===== Data shown =====

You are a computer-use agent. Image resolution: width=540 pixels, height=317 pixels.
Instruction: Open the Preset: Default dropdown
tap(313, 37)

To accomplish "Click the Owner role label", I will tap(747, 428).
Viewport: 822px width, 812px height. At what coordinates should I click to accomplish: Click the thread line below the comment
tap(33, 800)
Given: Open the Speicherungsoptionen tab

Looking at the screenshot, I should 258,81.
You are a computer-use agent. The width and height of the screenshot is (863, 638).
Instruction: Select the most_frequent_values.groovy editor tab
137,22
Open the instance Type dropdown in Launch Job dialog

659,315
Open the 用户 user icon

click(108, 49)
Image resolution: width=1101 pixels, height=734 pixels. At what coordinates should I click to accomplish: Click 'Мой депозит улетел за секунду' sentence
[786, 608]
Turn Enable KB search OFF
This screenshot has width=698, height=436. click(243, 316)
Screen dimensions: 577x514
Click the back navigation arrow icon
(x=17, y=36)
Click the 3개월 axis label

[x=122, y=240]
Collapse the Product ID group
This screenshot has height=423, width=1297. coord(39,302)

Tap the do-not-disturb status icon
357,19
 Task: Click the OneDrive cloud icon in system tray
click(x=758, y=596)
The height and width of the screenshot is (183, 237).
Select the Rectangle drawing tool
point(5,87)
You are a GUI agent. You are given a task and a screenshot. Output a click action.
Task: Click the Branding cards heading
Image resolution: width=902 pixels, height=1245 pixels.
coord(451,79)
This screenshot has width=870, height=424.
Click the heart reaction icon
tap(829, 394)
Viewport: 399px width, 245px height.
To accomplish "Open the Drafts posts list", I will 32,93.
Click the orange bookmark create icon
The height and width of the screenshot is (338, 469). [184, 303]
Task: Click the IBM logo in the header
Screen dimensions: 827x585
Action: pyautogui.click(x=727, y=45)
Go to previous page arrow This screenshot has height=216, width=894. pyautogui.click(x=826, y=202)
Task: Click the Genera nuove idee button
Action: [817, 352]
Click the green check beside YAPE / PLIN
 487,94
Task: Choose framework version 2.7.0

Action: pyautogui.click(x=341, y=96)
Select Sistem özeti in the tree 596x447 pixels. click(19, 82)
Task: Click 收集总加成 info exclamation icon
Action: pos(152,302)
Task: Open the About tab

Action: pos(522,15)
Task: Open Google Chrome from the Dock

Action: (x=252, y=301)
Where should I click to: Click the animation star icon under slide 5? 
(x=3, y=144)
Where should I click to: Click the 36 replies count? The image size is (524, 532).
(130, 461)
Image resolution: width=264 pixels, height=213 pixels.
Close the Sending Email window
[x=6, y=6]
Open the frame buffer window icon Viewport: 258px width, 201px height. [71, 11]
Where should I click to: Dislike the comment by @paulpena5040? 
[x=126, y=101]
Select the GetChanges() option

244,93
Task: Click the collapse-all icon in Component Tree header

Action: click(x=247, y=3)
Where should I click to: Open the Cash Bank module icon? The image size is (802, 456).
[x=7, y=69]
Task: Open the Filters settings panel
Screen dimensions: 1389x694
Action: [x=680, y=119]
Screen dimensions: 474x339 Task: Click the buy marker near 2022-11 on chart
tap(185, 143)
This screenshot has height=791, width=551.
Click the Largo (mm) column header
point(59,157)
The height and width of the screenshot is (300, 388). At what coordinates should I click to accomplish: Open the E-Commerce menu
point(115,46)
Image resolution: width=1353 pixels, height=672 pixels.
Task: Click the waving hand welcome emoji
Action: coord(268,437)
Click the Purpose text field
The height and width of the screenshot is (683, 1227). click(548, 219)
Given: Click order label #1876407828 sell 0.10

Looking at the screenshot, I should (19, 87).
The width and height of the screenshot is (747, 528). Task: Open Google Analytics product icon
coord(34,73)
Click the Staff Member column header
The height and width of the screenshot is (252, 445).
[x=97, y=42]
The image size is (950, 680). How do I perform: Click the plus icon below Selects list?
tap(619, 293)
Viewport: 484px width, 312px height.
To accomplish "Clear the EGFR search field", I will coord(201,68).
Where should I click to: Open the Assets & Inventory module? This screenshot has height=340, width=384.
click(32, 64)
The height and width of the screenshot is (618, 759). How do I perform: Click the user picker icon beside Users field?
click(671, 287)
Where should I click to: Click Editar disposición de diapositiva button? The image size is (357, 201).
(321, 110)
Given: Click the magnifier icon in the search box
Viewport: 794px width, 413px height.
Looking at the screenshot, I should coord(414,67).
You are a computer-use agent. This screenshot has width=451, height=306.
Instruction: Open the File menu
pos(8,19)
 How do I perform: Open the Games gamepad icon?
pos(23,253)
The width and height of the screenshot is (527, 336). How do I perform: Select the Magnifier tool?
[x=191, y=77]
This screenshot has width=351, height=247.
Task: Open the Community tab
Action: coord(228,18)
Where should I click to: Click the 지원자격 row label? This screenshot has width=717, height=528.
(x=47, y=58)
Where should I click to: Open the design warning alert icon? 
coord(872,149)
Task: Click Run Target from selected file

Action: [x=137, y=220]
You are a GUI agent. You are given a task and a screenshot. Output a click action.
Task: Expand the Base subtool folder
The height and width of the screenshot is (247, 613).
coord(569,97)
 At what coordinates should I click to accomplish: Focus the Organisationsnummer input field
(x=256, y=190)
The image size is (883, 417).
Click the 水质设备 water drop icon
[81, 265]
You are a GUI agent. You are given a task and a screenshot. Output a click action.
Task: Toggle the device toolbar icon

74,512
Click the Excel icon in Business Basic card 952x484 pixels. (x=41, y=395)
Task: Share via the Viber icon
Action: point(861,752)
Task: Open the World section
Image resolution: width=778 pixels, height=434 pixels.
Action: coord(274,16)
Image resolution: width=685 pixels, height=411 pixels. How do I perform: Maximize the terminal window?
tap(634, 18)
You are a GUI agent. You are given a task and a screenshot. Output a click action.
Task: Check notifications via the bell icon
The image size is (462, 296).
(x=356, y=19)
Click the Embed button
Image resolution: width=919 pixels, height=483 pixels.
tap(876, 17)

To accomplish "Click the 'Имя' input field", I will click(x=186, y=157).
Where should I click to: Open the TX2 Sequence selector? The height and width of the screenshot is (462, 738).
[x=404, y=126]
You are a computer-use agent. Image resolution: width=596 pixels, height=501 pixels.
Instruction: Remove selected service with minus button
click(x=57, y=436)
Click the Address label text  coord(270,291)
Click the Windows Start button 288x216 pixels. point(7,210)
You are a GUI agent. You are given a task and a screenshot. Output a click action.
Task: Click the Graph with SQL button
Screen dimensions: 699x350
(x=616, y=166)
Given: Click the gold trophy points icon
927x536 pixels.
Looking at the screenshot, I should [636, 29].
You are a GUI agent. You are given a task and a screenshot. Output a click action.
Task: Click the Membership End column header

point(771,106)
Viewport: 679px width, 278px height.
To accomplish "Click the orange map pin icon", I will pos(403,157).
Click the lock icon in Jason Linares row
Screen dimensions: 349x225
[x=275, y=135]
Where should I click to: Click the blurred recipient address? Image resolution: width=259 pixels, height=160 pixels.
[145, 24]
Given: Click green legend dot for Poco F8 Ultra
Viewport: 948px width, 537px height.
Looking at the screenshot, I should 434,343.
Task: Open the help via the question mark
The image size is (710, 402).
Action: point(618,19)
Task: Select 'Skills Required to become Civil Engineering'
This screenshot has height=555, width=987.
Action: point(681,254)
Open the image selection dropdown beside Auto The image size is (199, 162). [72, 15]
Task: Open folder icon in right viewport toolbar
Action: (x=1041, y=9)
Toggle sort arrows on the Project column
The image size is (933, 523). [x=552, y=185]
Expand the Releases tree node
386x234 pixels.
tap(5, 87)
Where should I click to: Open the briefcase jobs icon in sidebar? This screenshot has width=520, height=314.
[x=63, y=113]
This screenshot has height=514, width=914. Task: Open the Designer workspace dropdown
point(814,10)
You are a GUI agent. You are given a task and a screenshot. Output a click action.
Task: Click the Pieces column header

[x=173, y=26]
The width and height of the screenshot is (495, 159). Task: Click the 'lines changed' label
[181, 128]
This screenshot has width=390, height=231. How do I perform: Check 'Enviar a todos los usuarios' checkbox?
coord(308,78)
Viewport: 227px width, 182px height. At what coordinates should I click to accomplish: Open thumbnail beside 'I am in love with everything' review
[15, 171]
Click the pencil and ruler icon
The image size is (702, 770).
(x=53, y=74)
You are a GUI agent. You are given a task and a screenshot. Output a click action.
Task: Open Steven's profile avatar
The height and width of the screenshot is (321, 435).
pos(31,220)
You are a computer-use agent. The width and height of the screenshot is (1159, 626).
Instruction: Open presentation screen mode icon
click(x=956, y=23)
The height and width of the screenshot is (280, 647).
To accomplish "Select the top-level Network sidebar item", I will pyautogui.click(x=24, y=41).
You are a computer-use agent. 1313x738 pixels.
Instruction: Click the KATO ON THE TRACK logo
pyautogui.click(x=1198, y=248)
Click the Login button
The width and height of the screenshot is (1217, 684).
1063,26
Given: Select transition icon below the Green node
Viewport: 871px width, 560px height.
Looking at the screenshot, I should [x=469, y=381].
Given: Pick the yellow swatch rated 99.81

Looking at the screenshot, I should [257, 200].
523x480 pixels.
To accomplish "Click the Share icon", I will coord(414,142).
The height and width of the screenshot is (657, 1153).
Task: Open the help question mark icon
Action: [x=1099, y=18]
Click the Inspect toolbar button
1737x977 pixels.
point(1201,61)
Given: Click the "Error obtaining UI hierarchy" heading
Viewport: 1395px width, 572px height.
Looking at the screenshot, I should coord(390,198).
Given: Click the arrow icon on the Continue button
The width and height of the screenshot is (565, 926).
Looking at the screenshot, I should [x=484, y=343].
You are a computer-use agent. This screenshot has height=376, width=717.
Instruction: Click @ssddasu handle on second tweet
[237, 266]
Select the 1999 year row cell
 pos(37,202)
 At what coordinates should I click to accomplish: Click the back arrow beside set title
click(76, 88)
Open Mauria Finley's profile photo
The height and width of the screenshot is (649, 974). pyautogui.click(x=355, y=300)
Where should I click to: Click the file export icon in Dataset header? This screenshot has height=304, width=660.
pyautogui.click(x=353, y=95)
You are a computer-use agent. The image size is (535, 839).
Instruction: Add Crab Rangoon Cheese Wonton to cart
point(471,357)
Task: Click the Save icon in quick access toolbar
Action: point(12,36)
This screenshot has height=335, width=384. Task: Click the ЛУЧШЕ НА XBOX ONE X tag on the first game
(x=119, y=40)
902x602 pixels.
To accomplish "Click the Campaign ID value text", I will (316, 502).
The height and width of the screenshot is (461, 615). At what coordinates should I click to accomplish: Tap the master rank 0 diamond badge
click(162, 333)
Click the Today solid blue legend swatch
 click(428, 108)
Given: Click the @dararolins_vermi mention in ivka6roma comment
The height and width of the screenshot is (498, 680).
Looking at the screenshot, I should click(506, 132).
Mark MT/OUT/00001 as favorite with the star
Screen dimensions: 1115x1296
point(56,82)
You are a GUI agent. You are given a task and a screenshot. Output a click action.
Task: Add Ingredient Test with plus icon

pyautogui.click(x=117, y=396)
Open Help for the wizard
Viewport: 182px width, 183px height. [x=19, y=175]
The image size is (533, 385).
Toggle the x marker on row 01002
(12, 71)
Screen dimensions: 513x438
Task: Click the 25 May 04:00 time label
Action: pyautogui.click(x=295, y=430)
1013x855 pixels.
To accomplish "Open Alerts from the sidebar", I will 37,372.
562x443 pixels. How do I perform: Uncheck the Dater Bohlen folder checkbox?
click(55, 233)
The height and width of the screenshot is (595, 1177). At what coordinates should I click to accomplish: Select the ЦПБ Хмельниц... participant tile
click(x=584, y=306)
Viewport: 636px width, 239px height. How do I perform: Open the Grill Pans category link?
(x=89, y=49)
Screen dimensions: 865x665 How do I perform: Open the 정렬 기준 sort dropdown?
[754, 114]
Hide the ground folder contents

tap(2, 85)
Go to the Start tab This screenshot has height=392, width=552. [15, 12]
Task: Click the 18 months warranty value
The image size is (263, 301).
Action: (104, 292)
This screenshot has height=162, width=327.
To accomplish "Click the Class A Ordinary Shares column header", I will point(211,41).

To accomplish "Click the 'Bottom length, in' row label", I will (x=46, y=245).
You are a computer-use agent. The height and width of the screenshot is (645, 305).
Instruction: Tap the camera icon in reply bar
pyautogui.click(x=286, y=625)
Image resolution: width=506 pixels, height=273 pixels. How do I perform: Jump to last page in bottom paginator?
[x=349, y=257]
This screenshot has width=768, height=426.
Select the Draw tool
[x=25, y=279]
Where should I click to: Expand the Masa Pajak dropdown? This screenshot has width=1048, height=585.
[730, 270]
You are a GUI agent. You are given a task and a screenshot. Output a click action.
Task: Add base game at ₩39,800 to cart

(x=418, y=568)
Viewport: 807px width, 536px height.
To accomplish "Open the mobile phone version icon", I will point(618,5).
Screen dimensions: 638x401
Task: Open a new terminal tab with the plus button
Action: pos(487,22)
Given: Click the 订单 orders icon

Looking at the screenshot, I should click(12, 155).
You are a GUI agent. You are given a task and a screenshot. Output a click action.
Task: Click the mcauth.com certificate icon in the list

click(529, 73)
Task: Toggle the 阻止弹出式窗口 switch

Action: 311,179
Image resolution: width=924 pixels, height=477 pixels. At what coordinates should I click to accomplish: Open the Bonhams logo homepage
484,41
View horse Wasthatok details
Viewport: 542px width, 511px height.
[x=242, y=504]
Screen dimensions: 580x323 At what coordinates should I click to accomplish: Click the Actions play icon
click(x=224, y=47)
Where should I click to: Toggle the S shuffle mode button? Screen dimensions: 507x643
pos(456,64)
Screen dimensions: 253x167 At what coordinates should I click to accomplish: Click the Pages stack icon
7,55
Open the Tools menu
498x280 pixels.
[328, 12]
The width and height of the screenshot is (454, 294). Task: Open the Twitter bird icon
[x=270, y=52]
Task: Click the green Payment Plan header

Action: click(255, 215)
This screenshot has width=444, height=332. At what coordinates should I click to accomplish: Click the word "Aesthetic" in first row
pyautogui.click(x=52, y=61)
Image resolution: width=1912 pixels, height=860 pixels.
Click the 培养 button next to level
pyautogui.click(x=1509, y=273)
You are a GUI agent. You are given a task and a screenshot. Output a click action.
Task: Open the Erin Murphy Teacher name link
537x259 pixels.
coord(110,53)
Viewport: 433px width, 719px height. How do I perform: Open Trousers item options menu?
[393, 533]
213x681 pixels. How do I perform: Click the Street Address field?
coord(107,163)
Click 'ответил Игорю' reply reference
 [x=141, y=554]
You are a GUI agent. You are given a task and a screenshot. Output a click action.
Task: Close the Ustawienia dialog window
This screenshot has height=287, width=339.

=====

▸ Aim of the task
Find "heading" in the preceding records. Copy each line that holds it.

▸ Answer to the problem
Task: Click the Branding cards heading
Given: Click the "Error obtaining UI hierarchy" heading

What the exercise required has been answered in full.